More specifically, the capture component can include program code enabled to capture information flows to and from the software application. For instance, the capture component can include program code enabled to provide a filter for input and output from the software application. The abstraction component in turn can include program code enabled to abstract descriptors for data elements in an information flow captured by the capture component from the software application to an abstracted label for the data elements. The context component can include program code enabled to discover a privacy policy or a set of privacy policies for the software application. Finally, the analysis component can include program code enabled to produce a report of privacy compliance information determined from the information flow.

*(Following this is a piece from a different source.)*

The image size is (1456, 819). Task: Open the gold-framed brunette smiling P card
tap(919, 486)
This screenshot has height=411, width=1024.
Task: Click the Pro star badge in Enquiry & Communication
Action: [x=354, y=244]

In another embodiment of the invention, a method for privacy modeling a software application can be provided. The method can include capturing information flows from input to and output from a coupled software application, and using pre-defined privacy rules to rules-based process the captured information flows to generate a privacy compliance report for the software application. The method can include determining a privacy policy for the software application and producing the privacy report based upon the determined privacy policy.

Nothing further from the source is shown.